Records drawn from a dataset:
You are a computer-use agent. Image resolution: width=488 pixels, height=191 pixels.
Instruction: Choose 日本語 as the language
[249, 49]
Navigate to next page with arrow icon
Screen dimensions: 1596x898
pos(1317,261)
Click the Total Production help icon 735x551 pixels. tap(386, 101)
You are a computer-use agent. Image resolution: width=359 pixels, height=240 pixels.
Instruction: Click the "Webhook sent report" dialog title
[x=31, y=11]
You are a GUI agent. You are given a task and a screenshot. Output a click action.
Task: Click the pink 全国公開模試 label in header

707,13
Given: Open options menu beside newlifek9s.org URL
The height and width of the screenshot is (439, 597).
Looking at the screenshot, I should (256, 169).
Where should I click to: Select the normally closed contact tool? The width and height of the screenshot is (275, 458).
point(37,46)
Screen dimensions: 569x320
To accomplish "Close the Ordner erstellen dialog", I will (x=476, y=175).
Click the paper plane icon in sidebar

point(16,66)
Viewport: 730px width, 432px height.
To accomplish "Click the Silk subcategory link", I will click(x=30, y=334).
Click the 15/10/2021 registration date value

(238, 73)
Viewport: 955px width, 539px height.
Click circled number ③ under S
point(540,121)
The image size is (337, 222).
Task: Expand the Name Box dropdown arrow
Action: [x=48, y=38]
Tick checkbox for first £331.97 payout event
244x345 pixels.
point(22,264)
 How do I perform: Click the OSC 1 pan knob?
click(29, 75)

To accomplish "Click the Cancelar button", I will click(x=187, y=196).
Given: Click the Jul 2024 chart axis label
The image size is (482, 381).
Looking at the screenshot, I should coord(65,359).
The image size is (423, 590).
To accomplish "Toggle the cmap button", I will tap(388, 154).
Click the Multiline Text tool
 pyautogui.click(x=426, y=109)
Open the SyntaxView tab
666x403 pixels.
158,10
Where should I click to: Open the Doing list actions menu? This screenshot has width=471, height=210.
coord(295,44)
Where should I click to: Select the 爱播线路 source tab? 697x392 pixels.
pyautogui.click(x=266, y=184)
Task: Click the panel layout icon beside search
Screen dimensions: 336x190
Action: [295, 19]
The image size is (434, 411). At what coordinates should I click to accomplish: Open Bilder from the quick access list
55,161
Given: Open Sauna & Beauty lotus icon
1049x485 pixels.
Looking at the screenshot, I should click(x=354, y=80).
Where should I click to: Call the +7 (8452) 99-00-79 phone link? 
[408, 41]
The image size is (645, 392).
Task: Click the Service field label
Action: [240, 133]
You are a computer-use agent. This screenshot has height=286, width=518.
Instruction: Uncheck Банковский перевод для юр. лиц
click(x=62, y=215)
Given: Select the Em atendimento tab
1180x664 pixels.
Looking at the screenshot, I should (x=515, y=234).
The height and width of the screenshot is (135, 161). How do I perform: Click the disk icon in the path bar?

» **Description of the task**: Print exactly the lines above from the one with "Where should I click to: Open" to the one with "Given: Open Sauna & Beauty lotus icon", including both.

» **Your solution**:
Where should I click to: Open the Doing list actions menu? This screenshot has width=471, height=210.
coord(295,44)
Where should I click to: Select the 爱播线路 source tab? 697x392 pixels.
pyautogui.click(x=266, y=184)
Task: Click the panel layout icon beside search
Screen dimensions: 336x190
Action: [295, 19]
The image size is (434, 411). At what coordinates should I click to accomplish: Open Bilder from the quick access list
55,161
Given: Open Sauna & Beauty lotus icon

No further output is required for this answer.